In trying to elevate his claim, Clayman presented dozens of real-world burdens. He argued that he had to donate over $2,000 in wedding gifts rather than use the cash. He cited problems tipping, attending events, and navigating toll roads. The judge addressed these individually and collectively, concluding that none of them added up to a legal injury. Most were speculative, avoidable, or voluntarily accepted.

He also argued that the government was endorsing monotheism by requiring the motto on money, in violation of the Establishment Clause. But the court was not buying that ticket. It rejected Clayman’s reliance on the outdated Lemon v. Kurtzman framework and instead followed the current rule: historical practice matters more than theoretical offense. The motto has appeared on U.S. currency since the 1800s. Courts have consistently held it to be ceremonial.

Clayman claimed that even if no one else shared his beliefs, the fact that he alone bore the burden was enough. The court responded that the Establishment Clause prohibits state sponsorship of religion — it does not prohibit tradition. You can’t walk into federal court with a theological disagreement and walk out with an order to redesign the entire national currency.

In what might be described as the lawsuit’s moonshot moment, Clayman also attempted to expand his claims by naming former President Donald Trump as a defendant. He cited recent executive orders relating to cash bail reform. The court rejected that move outright, citing issues of presidential immunity, lack of standing, and irrelevance to the claims about the motto.

The court noted that even if one entertained the redesign ideas floated by Clayman — including removing the motto entirely, replacing it with secular alternatives, or printing money on full-color plastic — those were not legal remedies the judiciary could grant. They were policy arguments dressed as pleadings.

The ruling didn’t end the matter entirely. The judge dismissed the First Amended Complaint without prejudice and gave Clayman until December 5, 2025, to file a final version.
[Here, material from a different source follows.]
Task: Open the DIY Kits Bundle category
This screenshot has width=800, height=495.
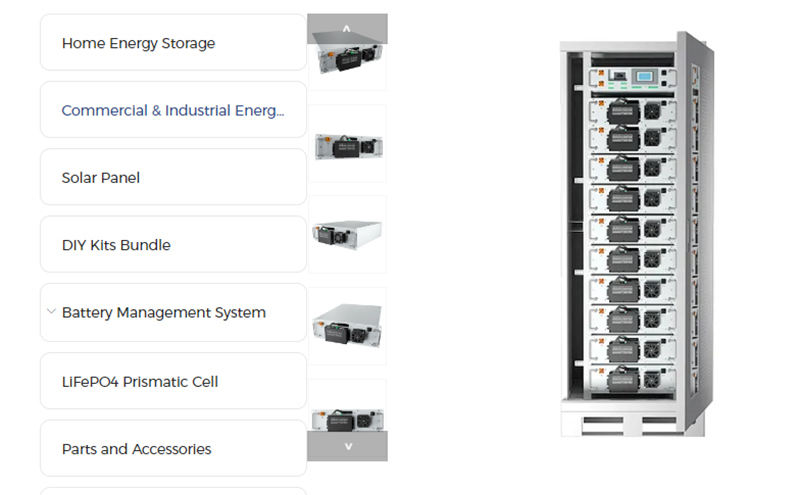Action: click(172, 245)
But the court was clear. This next version must fix the defects identified. If not, the case will likely be dismissed permanently.

This ruling reinforces what courts have made clear across multiple circuits: the phrase “In God We Trust” is not a theological directive, and its presence on currency does not transform cash into a religious object. RFRA claims must show that the government has imposed a direct and substantial burden on religious exercise. That bar was not cleared here.

The judge also applied current Establishment Clause precedent. After the Supreme Court moved away from symbolic tests and toward historical practice, courts have leaned on tradition as the primary guide. The motto’s long history on coins and currency, combined with its non-doctrinal function, makes it very difficult to challenge.

Clayman’s individual beliefs may be sincere, but sincerity is not a substitute for standing. Courts do not issue rulings based on uniqueness. The law asks whether a government policy coerces someone into violating their faith. The court found no such coercion. If currency can be avoided and alternatives exist, the burden is not substantial under federal law.

As for the proposed amendments, the court was cautious but firm. Adding the President and expanding into bail reform only diluted the core claim. Courts do not have the authority to reshape federal financial policy or evaluate political executive orders unrelated to the legal issues raised. The final chance to amend is not a reset button. It is the last page in the docket.

Case Caption and Decision Date

Clayman v. Bessent, et al., Case No. 25-cv-80890 (S.D. Fla. Nov. 21, 2025)

https://storage.courtlistener.com/recap/gov.uscourts.flsd.693513/gov.uscourts.flsd.693513.71.0_1.pdf

TLDR (Too Long / Didn’t Read Summary)

On November 21, 2025, a Florida federal court dismissed a lawsuit by David Morris Clayman challenging the use of “In God We Trust” on U.S. currency. Clayman claimed the motto violated his Jewish beliefs and excluded him from full participation in economic life. The court ruled that the Religious Freedom Restoration Act and First Amendment did not support his claims. It found that the burdens described were speculative or optional. The court gave Clayman until December 5, 2025, to submit one last version of his complaint.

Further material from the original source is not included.